### WORK INSTRUCTIONS
In the listing beneath this line, copy exactly the lines starting with the one containing "This screenshot has height=408, width=969." and going on through the one containing "Click the green icon for the CTP1 block rule".

### MATERIAL SUPPLIED
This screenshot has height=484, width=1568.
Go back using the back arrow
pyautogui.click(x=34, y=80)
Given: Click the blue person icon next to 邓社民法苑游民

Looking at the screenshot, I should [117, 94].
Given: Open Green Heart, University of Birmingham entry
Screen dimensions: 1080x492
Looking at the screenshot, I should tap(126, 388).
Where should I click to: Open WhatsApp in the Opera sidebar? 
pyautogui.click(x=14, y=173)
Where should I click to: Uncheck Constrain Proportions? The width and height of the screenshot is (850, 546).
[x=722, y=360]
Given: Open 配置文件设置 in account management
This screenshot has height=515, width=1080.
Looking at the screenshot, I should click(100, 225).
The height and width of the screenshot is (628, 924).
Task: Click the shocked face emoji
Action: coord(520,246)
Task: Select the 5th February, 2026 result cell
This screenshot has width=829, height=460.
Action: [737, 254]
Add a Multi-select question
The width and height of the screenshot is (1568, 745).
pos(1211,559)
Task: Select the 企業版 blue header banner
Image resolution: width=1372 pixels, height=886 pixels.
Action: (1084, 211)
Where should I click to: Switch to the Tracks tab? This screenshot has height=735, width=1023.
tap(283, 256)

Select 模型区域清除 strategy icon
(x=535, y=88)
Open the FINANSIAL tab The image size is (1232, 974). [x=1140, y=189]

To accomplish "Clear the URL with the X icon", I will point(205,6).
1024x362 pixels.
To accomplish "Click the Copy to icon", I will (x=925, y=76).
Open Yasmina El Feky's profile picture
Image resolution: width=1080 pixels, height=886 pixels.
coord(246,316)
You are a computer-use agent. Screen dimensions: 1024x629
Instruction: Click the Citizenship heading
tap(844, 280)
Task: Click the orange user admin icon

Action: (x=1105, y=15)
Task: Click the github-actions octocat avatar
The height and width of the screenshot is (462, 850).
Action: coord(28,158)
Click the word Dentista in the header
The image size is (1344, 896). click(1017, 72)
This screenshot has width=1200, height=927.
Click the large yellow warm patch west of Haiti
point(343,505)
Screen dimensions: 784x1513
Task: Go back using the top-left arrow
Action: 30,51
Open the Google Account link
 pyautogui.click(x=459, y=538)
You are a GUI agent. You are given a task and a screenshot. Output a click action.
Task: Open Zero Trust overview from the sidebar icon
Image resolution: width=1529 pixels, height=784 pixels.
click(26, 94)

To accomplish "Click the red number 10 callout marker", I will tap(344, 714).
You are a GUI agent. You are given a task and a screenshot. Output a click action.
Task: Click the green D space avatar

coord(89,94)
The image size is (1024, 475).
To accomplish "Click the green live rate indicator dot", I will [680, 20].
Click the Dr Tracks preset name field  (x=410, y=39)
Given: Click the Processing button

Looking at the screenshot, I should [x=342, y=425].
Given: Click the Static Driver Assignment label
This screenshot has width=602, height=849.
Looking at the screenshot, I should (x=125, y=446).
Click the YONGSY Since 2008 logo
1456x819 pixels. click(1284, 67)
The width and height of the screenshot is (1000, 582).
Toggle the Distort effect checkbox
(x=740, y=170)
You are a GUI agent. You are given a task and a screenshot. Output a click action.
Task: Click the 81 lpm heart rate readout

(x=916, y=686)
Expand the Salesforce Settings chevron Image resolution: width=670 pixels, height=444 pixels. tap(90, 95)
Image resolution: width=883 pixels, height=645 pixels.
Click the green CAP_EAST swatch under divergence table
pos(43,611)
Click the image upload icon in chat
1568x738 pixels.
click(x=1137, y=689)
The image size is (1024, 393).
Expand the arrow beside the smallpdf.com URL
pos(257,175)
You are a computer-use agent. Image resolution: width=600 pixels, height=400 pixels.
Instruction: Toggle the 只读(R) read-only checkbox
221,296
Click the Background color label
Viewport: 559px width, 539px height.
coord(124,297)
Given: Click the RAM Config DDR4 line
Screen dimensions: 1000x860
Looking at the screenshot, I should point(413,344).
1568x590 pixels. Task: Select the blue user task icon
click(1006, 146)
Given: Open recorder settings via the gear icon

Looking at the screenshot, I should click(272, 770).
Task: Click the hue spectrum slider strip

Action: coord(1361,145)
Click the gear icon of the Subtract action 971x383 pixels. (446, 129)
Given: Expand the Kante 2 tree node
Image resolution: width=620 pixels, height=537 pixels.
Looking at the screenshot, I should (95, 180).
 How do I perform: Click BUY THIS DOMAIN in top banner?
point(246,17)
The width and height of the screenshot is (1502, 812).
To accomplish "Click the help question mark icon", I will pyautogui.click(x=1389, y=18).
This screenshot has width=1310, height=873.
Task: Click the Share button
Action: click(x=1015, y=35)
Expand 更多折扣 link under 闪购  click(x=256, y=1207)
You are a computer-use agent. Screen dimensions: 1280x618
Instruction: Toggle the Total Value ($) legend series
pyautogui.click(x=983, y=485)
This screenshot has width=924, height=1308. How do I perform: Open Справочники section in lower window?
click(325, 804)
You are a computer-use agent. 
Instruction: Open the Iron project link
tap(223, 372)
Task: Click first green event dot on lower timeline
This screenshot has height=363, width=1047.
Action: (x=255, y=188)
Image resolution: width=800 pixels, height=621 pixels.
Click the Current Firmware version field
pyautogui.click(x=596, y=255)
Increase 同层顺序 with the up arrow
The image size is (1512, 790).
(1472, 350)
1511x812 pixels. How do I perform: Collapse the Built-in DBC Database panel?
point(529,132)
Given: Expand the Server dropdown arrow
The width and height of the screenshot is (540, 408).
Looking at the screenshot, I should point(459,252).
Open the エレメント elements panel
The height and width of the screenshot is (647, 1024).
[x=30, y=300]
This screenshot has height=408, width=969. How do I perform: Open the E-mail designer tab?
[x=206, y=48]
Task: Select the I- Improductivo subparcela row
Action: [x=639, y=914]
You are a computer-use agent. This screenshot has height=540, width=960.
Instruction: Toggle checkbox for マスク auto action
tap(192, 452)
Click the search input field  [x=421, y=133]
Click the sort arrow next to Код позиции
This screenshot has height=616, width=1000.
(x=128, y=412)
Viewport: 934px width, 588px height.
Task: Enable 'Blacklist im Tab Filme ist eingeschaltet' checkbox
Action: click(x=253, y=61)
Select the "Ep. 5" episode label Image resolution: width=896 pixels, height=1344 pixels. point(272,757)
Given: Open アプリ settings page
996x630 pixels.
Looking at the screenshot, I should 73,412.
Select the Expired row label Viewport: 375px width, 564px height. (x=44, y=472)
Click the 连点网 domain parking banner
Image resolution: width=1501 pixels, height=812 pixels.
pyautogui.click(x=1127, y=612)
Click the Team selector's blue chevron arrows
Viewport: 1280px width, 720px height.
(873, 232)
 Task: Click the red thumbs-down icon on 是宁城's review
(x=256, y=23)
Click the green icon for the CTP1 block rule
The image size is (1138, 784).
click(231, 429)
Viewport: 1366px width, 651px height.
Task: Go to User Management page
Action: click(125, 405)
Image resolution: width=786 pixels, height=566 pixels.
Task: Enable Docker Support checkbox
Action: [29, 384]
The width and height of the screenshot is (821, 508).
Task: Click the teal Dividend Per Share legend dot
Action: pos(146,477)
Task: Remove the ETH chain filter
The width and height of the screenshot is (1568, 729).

### TASK ANSWER
This screenshot has height=408, width=969. How do I perform: Open the E-mail designer tab?
[x=206, y=48]
Task: Select the I- Improductivo subparcela row
Action: [x=639, y=914]
You are a computer-use agent. This screenshot has height=540, width=960.
Instruction: Toggle checkbox for マスク auto action
tap(192, 452)
Click the search input field  [x=421, y=133]
Click the sort arrow next to Код позиции
This screenshot has height=616, width=1000.
(x=128, y=412)
Viewport: 934px width, 588px height.
Task: Enable 'Blacklist im Tab Filme ist eingeschaltet' checkbox
Action: click(x=253, y=61)
Select the "Ep. 5" episode label Image resolution: width=896 pixels, height=1344 pixels. point(272,757)
Given: Open アプリ settings page
996x630 pixels.
Looking at the screenshot, I should 73,412.
Select the Expired row label Viewport: 375px width, 564px height. (x=44, y=472)
Click the 连点网 domain parking banner
Image resolution: width=1501 pixels, height=812 pixels.
pyautogui.click(x=1127, y=612)
Click the Team selector's blue chevron arrows
Viewport: 1280px width, 720px height.
(873, 232)
 Task: Click the red thumbs-down icon on 是宁城's review
(x=256, y=23)
Click the green icon for the CTP1 block rule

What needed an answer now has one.